Output each line of the listing that follows, with every character kept as it is.

BEGIN EXERCISE DATA

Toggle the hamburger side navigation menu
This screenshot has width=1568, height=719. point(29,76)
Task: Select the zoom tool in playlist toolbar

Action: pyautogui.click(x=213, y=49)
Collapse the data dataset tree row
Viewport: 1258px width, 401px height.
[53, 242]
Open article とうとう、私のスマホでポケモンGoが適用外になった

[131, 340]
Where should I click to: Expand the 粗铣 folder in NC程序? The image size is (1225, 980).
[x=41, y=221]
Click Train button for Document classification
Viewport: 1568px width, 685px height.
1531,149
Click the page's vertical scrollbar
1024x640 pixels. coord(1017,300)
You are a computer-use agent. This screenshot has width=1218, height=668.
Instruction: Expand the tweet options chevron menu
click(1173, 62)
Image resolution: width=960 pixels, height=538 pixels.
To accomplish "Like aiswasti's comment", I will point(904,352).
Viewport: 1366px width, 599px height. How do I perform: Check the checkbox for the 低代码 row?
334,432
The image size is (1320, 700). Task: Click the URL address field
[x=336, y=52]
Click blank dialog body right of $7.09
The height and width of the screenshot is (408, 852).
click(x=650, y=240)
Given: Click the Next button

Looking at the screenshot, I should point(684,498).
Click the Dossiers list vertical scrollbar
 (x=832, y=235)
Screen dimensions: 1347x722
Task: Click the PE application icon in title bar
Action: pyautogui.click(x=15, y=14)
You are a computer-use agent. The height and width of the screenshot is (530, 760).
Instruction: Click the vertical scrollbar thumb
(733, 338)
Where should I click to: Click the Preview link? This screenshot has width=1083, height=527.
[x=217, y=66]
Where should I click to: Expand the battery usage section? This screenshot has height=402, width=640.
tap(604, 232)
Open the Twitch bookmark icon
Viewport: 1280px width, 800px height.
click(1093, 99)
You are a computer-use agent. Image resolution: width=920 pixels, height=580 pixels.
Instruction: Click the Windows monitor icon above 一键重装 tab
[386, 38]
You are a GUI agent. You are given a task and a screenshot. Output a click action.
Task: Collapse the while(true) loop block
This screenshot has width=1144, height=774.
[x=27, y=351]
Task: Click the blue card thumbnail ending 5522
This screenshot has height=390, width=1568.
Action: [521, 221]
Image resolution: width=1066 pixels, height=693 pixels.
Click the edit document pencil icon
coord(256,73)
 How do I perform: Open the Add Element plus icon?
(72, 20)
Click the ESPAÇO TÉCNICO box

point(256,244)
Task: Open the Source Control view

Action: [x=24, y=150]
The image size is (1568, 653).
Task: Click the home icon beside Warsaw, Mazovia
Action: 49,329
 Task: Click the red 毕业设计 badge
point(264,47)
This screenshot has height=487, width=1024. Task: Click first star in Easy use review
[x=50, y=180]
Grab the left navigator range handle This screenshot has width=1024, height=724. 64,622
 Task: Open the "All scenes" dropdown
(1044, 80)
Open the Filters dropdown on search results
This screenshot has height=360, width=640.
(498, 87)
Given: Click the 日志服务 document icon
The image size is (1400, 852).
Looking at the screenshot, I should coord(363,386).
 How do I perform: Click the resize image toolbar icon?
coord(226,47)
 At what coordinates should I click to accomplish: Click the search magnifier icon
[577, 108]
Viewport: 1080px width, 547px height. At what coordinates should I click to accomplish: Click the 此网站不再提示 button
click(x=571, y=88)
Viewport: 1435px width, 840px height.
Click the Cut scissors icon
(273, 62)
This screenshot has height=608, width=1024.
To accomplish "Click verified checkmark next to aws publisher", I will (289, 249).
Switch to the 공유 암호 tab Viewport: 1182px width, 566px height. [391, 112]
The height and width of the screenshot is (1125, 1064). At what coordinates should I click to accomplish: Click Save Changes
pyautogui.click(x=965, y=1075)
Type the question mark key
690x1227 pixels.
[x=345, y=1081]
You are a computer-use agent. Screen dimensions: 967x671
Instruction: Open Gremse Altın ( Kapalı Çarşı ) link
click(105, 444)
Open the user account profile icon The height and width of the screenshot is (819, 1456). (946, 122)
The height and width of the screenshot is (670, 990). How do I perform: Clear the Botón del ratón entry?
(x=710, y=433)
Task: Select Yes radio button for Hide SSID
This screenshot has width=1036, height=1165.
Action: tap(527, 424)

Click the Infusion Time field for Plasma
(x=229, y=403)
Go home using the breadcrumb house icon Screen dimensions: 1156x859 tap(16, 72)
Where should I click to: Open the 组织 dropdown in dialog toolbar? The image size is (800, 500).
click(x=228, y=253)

END EXERCISE DATA

*ANSWER FOR THE TASK*:
Toggle the hamburger side navigation menu
This screenshot has width=1568, height=719. point(29,76)
Task: Select the zoom tool in playlist toolbar

Action: pyautogui.click(x=213, y=49)
Collapse the data dataset tree row
Viewport: 1258px width, 401px height.
[53, 242]
Open article とうとう、私のスマホでポケモンGoが適用外になった

[131, 340]
Where should I click to: Expand the 粗铣 folder in NC程序? The image size is (1225, 980).
[x=41, y=221]
Click Train button for Document classification
Viewport: 1568px width, 685px height.
1531,149
Click the page's vertical scrollbar
1024x640 pixels. coord(1017,300)
You are a computer-use agent. This screenshot has width=1218, height=668.
Instruction: Expand the tweet options chevron menu
click(1173, 62)
Image resolution: width=960 pixels, height=538 pixels.
To accomplish "Like aiswasti's comment", I will point(904,352).
Viewport: 1366px width, 599px height. How do I perform: Check the checkbox for the 低代码 row?
334,432
The image size is (1320, 700). Task: Click the URL address field
[x=336, y=52]
Click blank dialog body right of $7.09
The height and width of the screenshot is (408, 852).
click(x=650, y=240)
Given: Click the Next button

Looking at the screenshot, I should point(684,498).
Click the Dossiers list vertical scrollbar
 (x=832, y=235)
Screen dimensions: 1347x722
Task: Click the PE application icon in title bar
Action: pyautogui.click(x=15, y=14)
You are a computer-use agent. The height and width of the screenshot is (530, 760).
Instruction: Click the vertical scrollbar thumb
(733, 338)
Where should I click to: Click the Preview link? This screenshot has width=1083, height=527.
[x=217, y=66]
Where should I click to: Expand the battery usage section? This screenshot has height=402, width=640.
tap(604, 232)
Open the Twitch bookmark icon
Viewport: 1280px width, 800px height.
click(1093, 99)
You are a computer-use agent. Image resolution: width=920 pixels, height=580 pixels.
Instruction: Click the Windows monitor icon above 一键重装 tab
[386, 38]
You are a GUI agent. You are given a task and a screenshot. Output a click action.
Task: Collapse the while(true) loop block
This screenshot has width=1144, height=774.
[x=27, y=351]
Task: Click the blue card thumbnail ending 5522
This screenshot has height=390, width=1568.
Action: [521, 221]
Image resolution: width=1066 pixels, height=693 pixels.
Click the edit document pencil icon
coord(256,73)
 How do I perform: Open the Add Element plus icon?
(72, 20)
Click the ESPAÇO TÉCNICO box

point(256,244)
Task: Open the Source Control view

Action: [x=24, y=150]
The image size is (1568, 653).
Task: Click the home icon beside Warsaw, Mazovia
Action: 49,329
 Task: Click the red 毕业设计 badge
point(264,47)
This screenshot has height=487, width=1024. Task: Click first star in Easy use review
[x=50, y=180]
Grab the left navigator range handle This screenshot has width=1024, height=724. 64,622
 Task: Open the "All scenes" dropdown
(1044, 80)
Open the Filters dropdown on search results
This screenshot has height=360, width=640.
(498, 87)
Given: Click the 日志服务 document icon
The image size is (1400, 852).
Looking at the screenshot, I should coord(363,386).
 How do I perform: Click the resize image toolbar icon?
coord(226,47)
 At what coordinates should I click to accomplish: Click the search magnifier icon
[577, 108]
Viewport: 1080px width, 547px height. At what coordinates should I click to accomplish: Click the 此网站不再提示 button
click(x=571, y=88)
Viewport: 1435px width, 840px height.
Click the Cut scissors icon
(273, 62)
This screenshot has height=608, width=1024.
To accomplish "Click verified checkmark next to aws publisher", I will (289, 249).
Switch to the 공유 암호 tab Viewport: 1182px width, 566px height. [391, 112]
The height and width of the screenshot is (1125, 1064). At what coordinates should I click to accomplish: Click Save Changes
pyautogui.click(x=965, y=1075)
Type the question mark key
690x1227 pixels.
[x=345, y=1081]
You are a computer-use agent. Screen dimensions: 967x671
Instruction: Open Gremse Altın ( Kapalı Çarşı ) link
click(105, 444)
Open the user account profile icon The height and width of the screenshot is (819, 1456). (946, 122)
The height and width of the screenshot is (670, 990). How do I perform: Clear the Botón del ratón entry?
(x=710, y=433)
Task: Select Yes radio button for Hide SSID
This screenshot has width=1036, height=1165.
Action: tap(527, 424)

Click the Infusion Time field for Plasma
(x=229, y=403)
Go home using the breadcrumb house icon Screen dimensions: 1156x859 tap(16, 72)
Where should I click to: Open the 组织 dropdown in dialog toolbar? The image size is (800, 500).
click(x=228, y=253)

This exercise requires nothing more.